Gurbat Heyro’nun, konargöçer bir şekilde yaşadığı Barak Ovası’ndaki esas işi bu sarat ve kalburları yapmaktı. Özellikle havaların ısınmaya başladığı ve harman zamanının yavaştan kendini belli ettiği ilkbaharda, ahalinin bu tür özellikli elek ihtiyacı daha fazla olacağından gurbatlar yollara koyulurdu. O zamanlar, dört lastikli bir uzantı biçiminde olan at arabası en revaçta ulaşım araçlarıydı. Beygirlerin yaylıma çıkacağı yerler ve saman boldu. At arabasıyla daha fazla eşya ve gereç taşınabiliyordu. Biraz yavaştı ama gurbat kısmının da vakitten yana bir sıkışmışlığı yoktu. Beygirle seyahat daha mantıklıydı. Böylelikle hem gittikleri yerlerde kaldıkları çadırlarını hem de diğer eşya ve gereçlerini rahatlıkla yanlarında götürebiliyorlardı. O dönem için bir beygirin çektiği at arabası, gurbatların ayrılmaz bir parçası gibiydi.
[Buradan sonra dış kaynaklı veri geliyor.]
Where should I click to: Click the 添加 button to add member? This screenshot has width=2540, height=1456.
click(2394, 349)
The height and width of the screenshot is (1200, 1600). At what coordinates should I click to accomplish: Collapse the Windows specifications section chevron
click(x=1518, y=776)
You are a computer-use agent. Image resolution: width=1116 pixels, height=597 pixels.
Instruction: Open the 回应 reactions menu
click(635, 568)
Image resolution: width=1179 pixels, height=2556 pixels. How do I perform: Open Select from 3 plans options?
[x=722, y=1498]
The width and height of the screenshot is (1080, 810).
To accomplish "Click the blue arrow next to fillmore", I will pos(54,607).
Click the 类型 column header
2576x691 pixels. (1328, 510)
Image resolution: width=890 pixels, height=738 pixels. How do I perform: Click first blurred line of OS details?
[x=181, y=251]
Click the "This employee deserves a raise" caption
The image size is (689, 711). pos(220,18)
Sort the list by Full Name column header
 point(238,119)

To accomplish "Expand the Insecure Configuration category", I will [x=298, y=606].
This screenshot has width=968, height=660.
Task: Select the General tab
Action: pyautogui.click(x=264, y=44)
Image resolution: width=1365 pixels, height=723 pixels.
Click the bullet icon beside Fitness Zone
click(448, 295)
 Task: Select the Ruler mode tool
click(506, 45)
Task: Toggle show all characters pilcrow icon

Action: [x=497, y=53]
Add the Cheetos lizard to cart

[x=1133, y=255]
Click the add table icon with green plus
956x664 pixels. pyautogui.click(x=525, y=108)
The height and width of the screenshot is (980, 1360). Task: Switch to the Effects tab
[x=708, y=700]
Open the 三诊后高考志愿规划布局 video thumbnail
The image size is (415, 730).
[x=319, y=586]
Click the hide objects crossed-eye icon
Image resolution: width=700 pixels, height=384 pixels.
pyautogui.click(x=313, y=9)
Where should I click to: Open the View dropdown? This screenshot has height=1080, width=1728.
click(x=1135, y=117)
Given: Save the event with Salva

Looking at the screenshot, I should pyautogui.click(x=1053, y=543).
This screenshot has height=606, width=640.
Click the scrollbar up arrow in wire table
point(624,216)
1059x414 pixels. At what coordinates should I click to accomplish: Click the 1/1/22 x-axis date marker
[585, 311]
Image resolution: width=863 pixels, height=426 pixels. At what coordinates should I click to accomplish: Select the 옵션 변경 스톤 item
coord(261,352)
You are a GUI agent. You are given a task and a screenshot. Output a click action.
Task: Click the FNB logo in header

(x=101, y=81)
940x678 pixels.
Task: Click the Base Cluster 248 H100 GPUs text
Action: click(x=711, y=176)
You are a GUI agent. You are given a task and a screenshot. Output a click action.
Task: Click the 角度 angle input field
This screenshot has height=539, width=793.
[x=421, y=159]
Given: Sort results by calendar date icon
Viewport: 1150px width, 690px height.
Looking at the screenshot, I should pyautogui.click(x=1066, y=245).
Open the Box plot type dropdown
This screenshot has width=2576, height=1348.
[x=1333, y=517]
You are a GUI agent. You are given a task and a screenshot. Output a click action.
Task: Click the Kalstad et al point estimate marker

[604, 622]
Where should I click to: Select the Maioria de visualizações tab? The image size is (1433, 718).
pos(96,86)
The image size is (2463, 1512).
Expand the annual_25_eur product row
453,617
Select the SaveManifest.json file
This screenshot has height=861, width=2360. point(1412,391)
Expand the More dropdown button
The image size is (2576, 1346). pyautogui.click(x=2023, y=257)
Gurbatlara bakış, Barak’ın her köyünde ve herkes için aynı değildi. Kimi, gurbatları dilencilik ve hırsızlıkla özdeşleştiriyordu. Bu algıda, her gurbatın aynı olmamasının etkisi vardı muhakkak. Gurbatlar, gittikleri köylerde veya köyün çevresinde uygun buldukları yerlere kafileler hâlinde çadırlarını kurduktan sonra, genelde imal ettikleri araç gereçleri veya sair malzemeleri satmak için köylerdeki evleri kapı kapı dolaşırlardı. Sattıkları alet edevat için illa para almaz, bunlar karşılığında köylünün ürünlerinden de kabul ederlerdi. Bazı gurbatlar için bir süre sonra köylüden tarım ürünü toplamak bir bedel tahsilinden ziyade asıl faaliyet haline gelmiş ve mevzu dilenciliğe kayar olmuştu. Buna köyün içinde dolaşırken kıyıda köşede atıl duran eskilerin sahiplerine sorulmadan alınması ilave olunca, bazı gurbatlar için hakikaten dilencilik ve hırsızlık bir çeşit meslek hâline gelmişti denebilir belki. Fakat Heyro asla böyle bir gurbat olmadı, o, onuruyla mesleğini icra eden hakiki bir gurbat olmuştu hep. Hatta ne kendisi ne de ailesinden biri geçici konakladıkları köylerde öyle kapı kapı dolaşırdı. Hele kendisi, kurduğu çadırın civarından çok az ayrılırdı. Zorunlu bir durum olmadıkça veya köyden birinin açık davetini almamışsa kimsenin hanesinin veya odasının yanına asla yaklaşmazdı. Baraklıların deyişiyle, “Çokh tebeat sahıbı…” (güngörmüş, ferasetli) bir adamdı. Diğer gurbatlardan o kadar farklıydı ki çadırını diktiği köylerde, köyün sakinlerinden sohbeti için sık sık ziyaretçisi bile gelirdi. Hem de o köylerin ileri gelenlerinden. Zira ağzı iyi laf yapan bu işinin erbabı adamın, Barak türkülerine ve eski mesellere hâkimiyeti ve yetkinliği, çadırının ve çevresinin temizliği ve düzeni hayranlık uyandıracak türdendi. Böylesi bir kişiyi ve ortamı bulmuş bölge ahalisi için hazır muhabbeti kaçırmak pek akıl kârı bir iş değildi. O, gölgede büyük bir dikkat ve itinayla sarat ve kalbur işine odaklanırken, gelenler bir kürsüye oturarak veya uygun bir yere çömelerek, hem Heyro’nun maharetli elinin hünerini izler hem de ağzından dökülen sözleri takip ederlerdi. Bu duruma alışkın olan Heyro hiç istifini bozmaz, elinden geldiğince hazırunu memnun etmeye bakardı. Oğlu Çamır’ın temel işlerinden biri de çevreden temin ettikleri çalı çırpı ve ortut (küçük ince dallar) ateşiyle çaydanlığın ateşinin sürekli canlı tutulması olurdu. İkram sahibi bir gurbattı Heyro.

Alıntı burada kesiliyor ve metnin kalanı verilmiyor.